You could try asking btcrobinhood on reddit - they have a bot that sweeps brainwallets. I believe that their policy is to return 100% if you are able to demonstrate ownership sufficiently.

I would consider helping to recover forgotten brainwallet passphrases (using a tailored search), but I don't have a policy on this at the moment.
99  Alternate cryptocurrencies / Altcoin Discussion / Re: Namecoin - Determine Block Height from Block Hash on: May 28, 2014, 03:04:03 AM
I've written a patch that adds this and a few other properties to Namecoin's getblock RPC call.
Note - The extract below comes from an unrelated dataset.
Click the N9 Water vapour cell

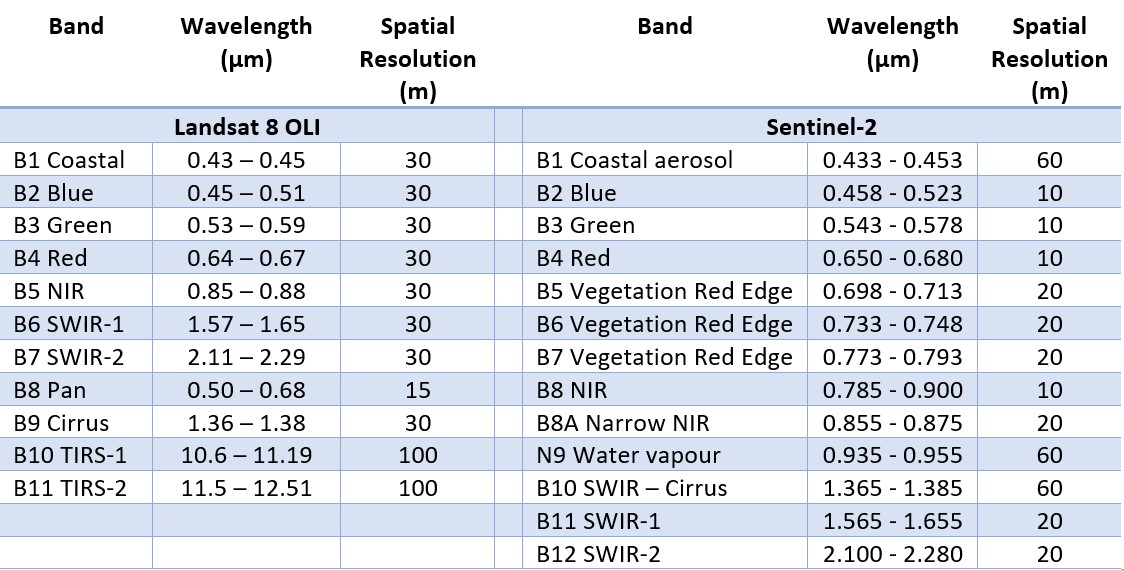pos(665,455)
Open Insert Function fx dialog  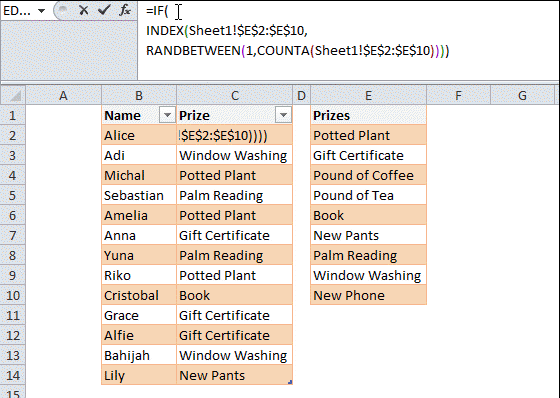coord(125,10)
https://github.com/namecoin/namecoin/issues/87
https://gist.github.com/ryancdotorg/5e610e9ee546beed367d
100  Bitcoin / Bitcoin Discussion / Re: Create vanity bitcoin addresses four times as fast on: November 13, 2013, 12:24:49 AM
Is there source for your version of oclvanitygen so I can build/use it on Linux?

Would be happy to help debug if there's any problems.